The display bug we can't fix

A couple of times a week, we receive bug reports matching one these descriptions:

  • My monitor’s full resolution is not available in Settings.
  • My monitor turns black briefly on random occasions and then comes back on.

These are the same bug. The issue is almost always a lack of bandwidth in the connection between the computer and the monitor. If this lack of bandwidth is detected early then the driver will just remove high resolutions and high refresh rates from the list of available modes. If it is not detected early then you will experience signal dropouts as a black screen that comes and goes.

We can’t fix this in software because we can’t make more bandwidth on your display cable. It’s a physical hardware problem. And once you consider the performance requirements on a display cable (HDMI, DisplayPort, whatever) it becomes clear why.

Consider the increasingly common case of a 4K monitor. That’s 3840x2160 pixels, and you probably want it to refresh at 60Hz in the least. So multiply the numbers: it’s 8294400 pixels 60 times per second, equals 497664000 pixels per second. And each pixel is typically 3 bytes (red, green, blue, for example) so now it’s 1492992000 bytes per second, or 11943936000 bits per second (12 gigabits per second). You wouldn’t wonder why a cheap network cable was failing to maintain 10Gb/s, so it shouldn’t be a surprise that a cheap HDMI cable can’t maintain 12Gb/s. And it gets worse; if you want double the frame rate and 120Hz then that’s double the bandwidth or around 24Gb/s. Add to that the signalling overhead and imperfections then you should be looking for at least 30Gb/s. Luckily HDMI 2.1 supports 48Gb/s.

If you have no option but to use an HDMI cable then try to ensure you have the highest grade you can afford. Ideally all HDMI cables now should be rated for HDMI 2.1, and that shouldn’t cost a fortune either. But buying a new HDMI cable might be a pointless exercise because so many computers even now ship with low-grade HDMI ports. If your HDMI port is rated for only HDMI 1.4 then it cannot do 4K at 60Hz, regardless of cables. 4K 60Hz requires HDMI 2.0 and 4K 120Hz requires HDMI 2.1, but these are only some common examples.

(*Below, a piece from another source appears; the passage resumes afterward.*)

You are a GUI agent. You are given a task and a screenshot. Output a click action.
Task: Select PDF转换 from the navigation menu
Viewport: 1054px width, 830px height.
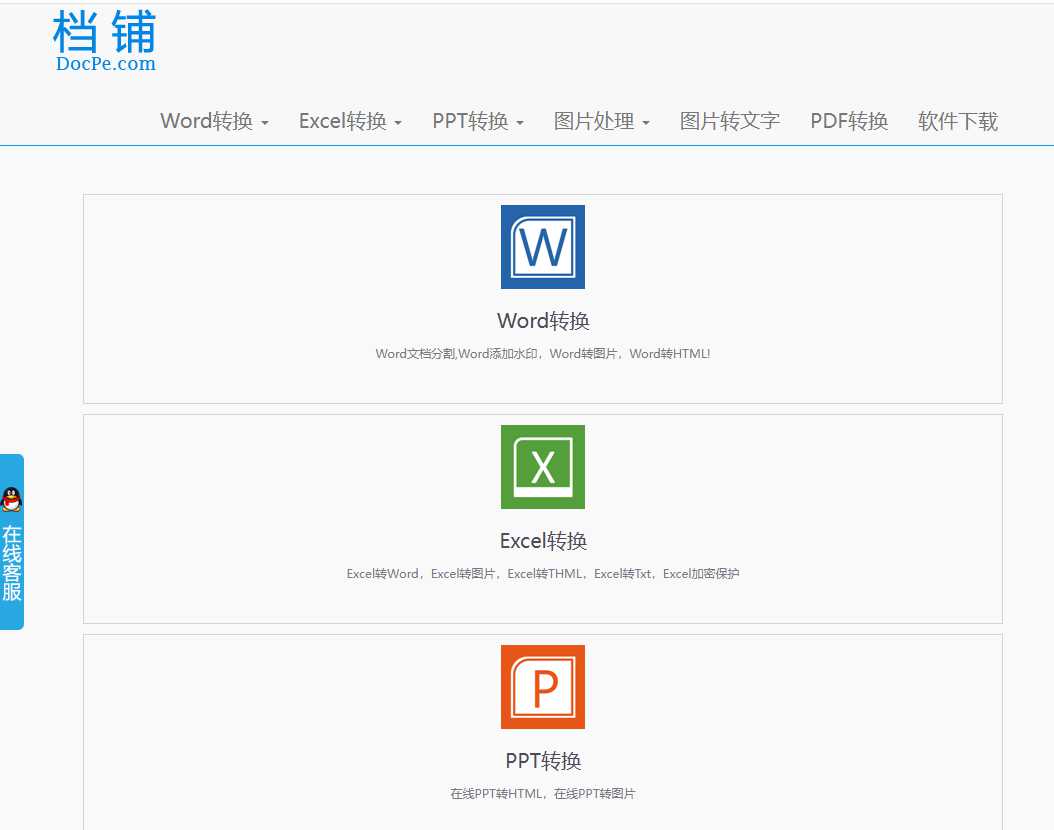[x=849, y=120]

An easy way to get around HDMI woes is to use DisplayPort instead. Don’t have a DisplayPort port? No problem! Most machines these days can send a DisplayPort signal from their USB-C ports using “alternate mode”. They can do this even without supporting Thunderbolt, so don’t worry if the port is not a Thunderbolt port. Just a USB-C port is usually enough and there’s a good chance it is wired to your integrated GPU to support DisplayPort signalling. DisplayPort is advantageous over HDMI in that it has supported higher resolutions and refresh rates than HDMI for longer, so the problem of having inadequate connections is less common. And you can purchase USB-C to DisplayPort or USB-C to HDMI cables that will adapt to your monitor’s inputs. Just make sure they’re cables and not “DisplayLink” adapters, which is another article in itself.

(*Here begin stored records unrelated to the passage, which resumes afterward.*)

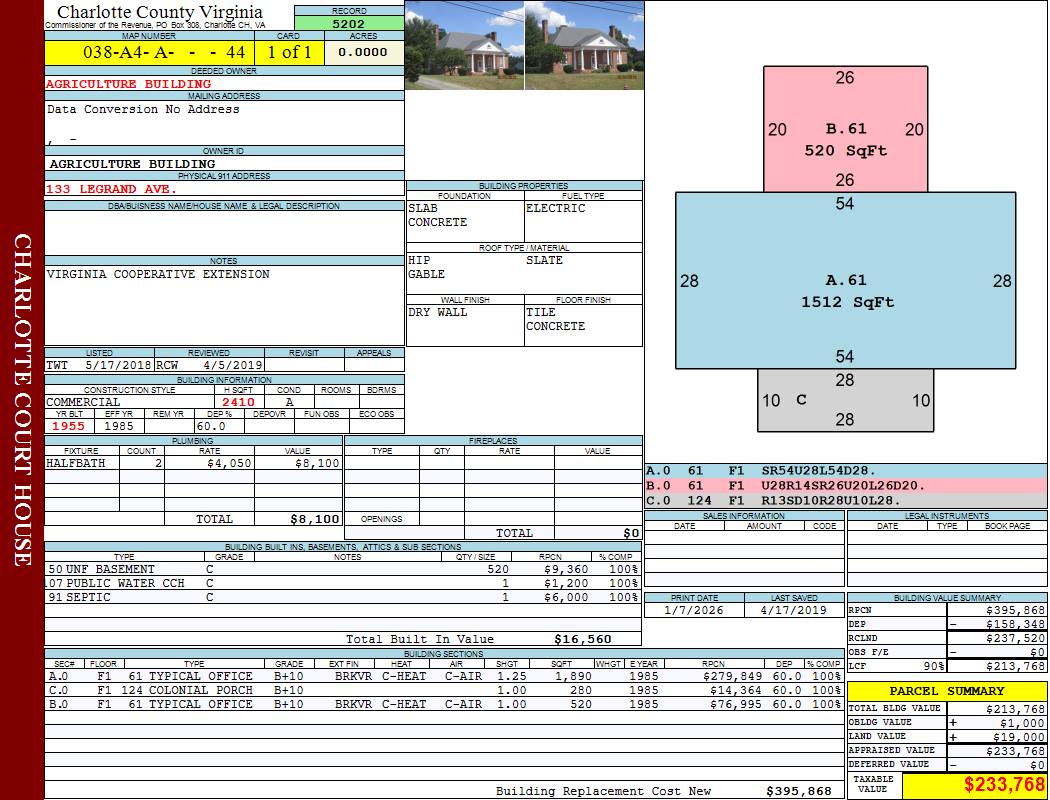Click the gray porch section C in sketch
1050x800 pixels.
[845, 400]
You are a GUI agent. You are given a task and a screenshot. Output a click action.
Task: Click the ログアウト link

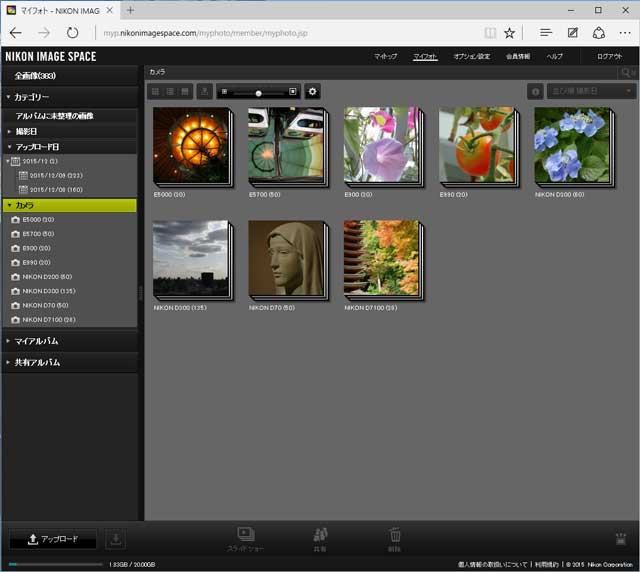pyautogui.click(x=609, y=56)
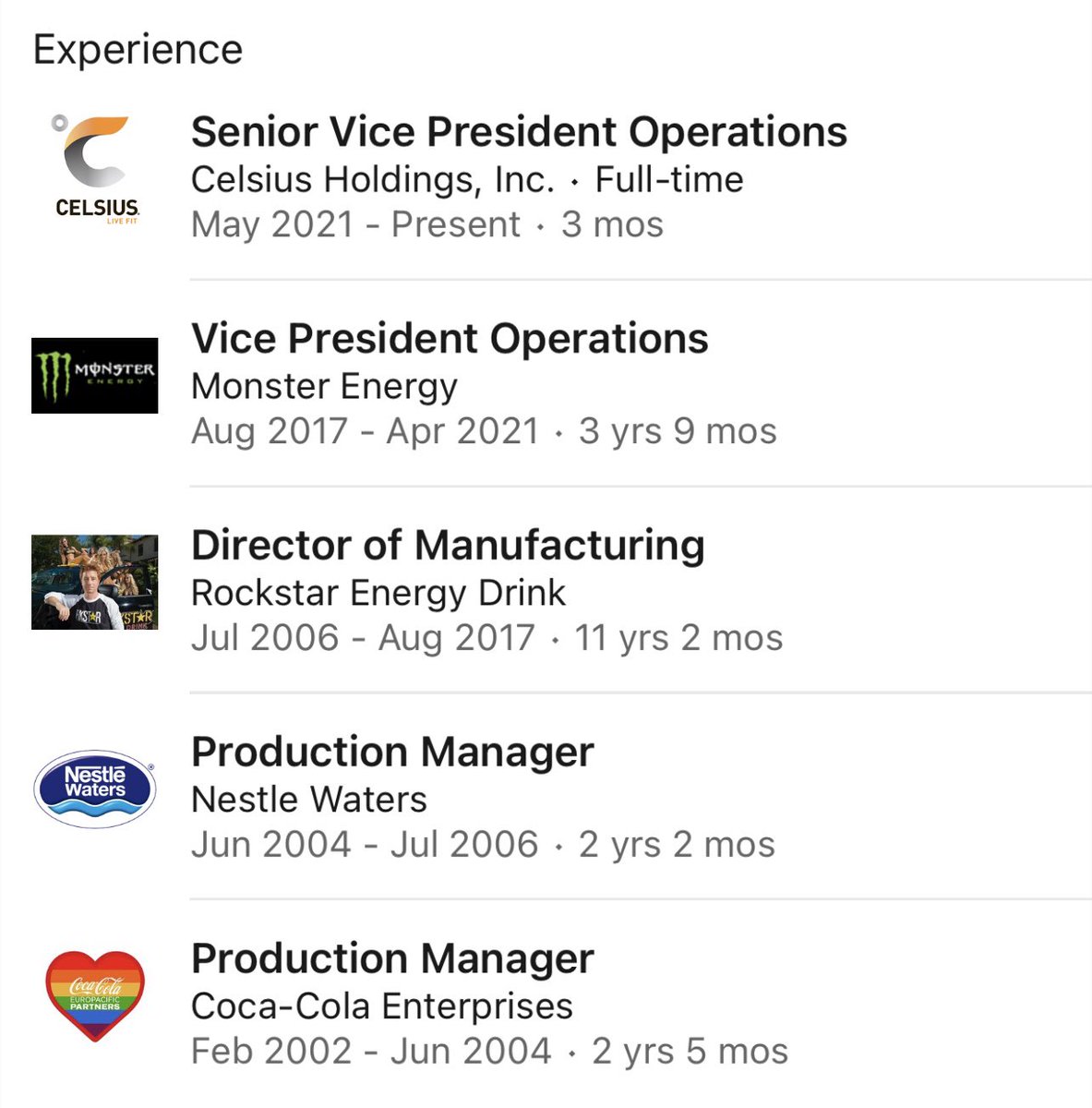
Task: Open the Nestle Waters logo
Action: click(95, 789)
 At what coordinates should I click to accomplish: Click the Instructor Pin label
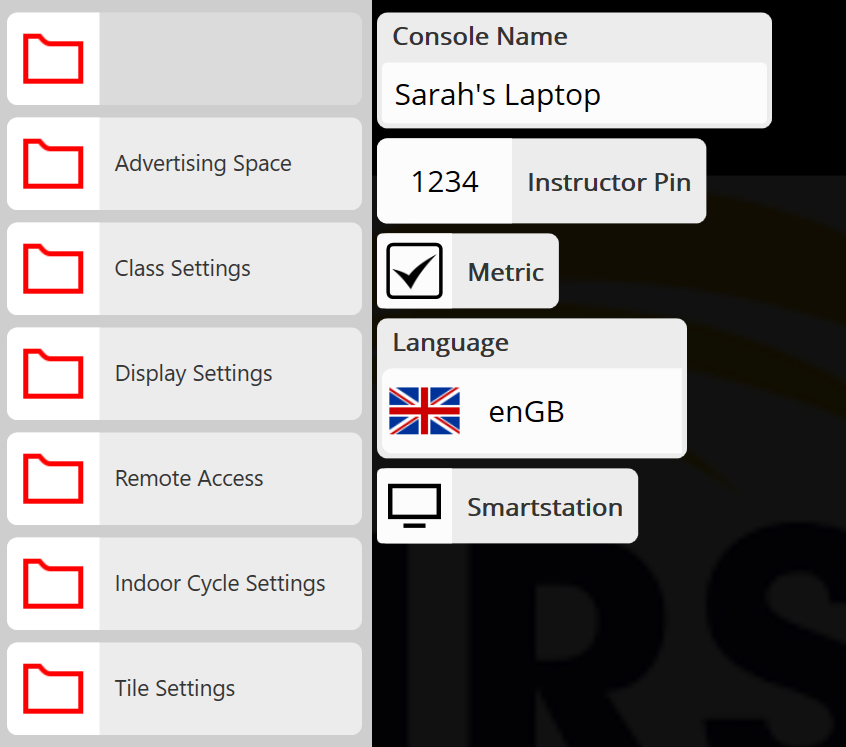coord(609,181)
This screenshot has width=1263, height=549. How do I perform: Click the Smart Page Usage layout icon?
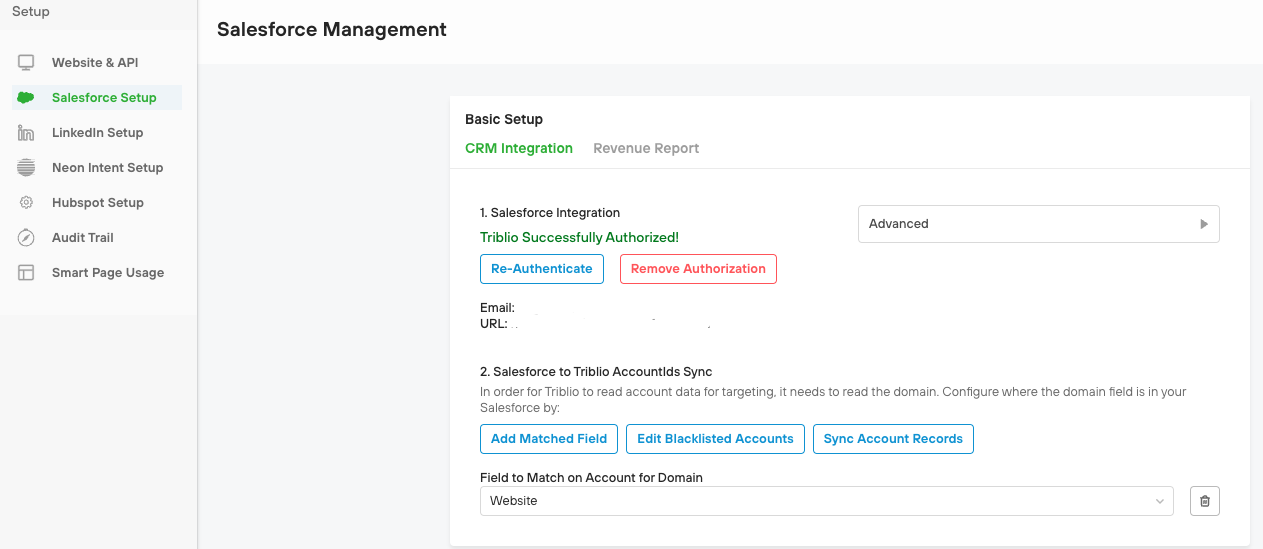[26, 273]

Finally, we need to talk about hybrid laptops, those with two GPUs. In this configuration it’s more common than not for the HDMI port to be wired directly to the discrete GPU and the USB-C ports to the integrated GPU. Usually but not always. The wiring of the ports is important because GNOME Wayland sessions have a unique performance bottleneck in that only one GPU (usually the integrated GPU) will be treated as “primary”. So all your screens are rendered on that one GPU and any connected to a secondary GPU will then need the resulting frame copied between GPUs. This is slow, and although we’ve been making it more reliable and more performant in the last few years it’s best to avoid that path. You can avoid it by just plugging in all your monitors to the primary GPU, i.e. using USB-C only. This does not prevent you from running games on the secondary GPU as those will still have their window contents copied back to the primary GPU (which is fast).

But my monitor used to work! It worked in the previous software version, or it still does work if I boot into Windows. Those can be true and it’s still not a software bug. They’re just examples of different algorithms assessing the link quality differently. Just because the new software is holding the hardware quality to a higher standard does not make it a software bug. You can try going down the path of proving where the regression started and that it really is a software flaw, but that will probably fail and even if you succeed it’s probably a waste of effort. It’s easier to just use better cabling and move on.

Am I saying there’s nothing we can do at all in software for this type of bug report? No. You could for example design the Settings panel to show the unavailable modes (advertised by the monitor’s EDID data) as greyed out and instruct the user to find a higher grade cable for it. But that’s just a way we could avoid these bug reports. Overall, to solve the problem it’s best to accept that cable quality and choice of ports really matters.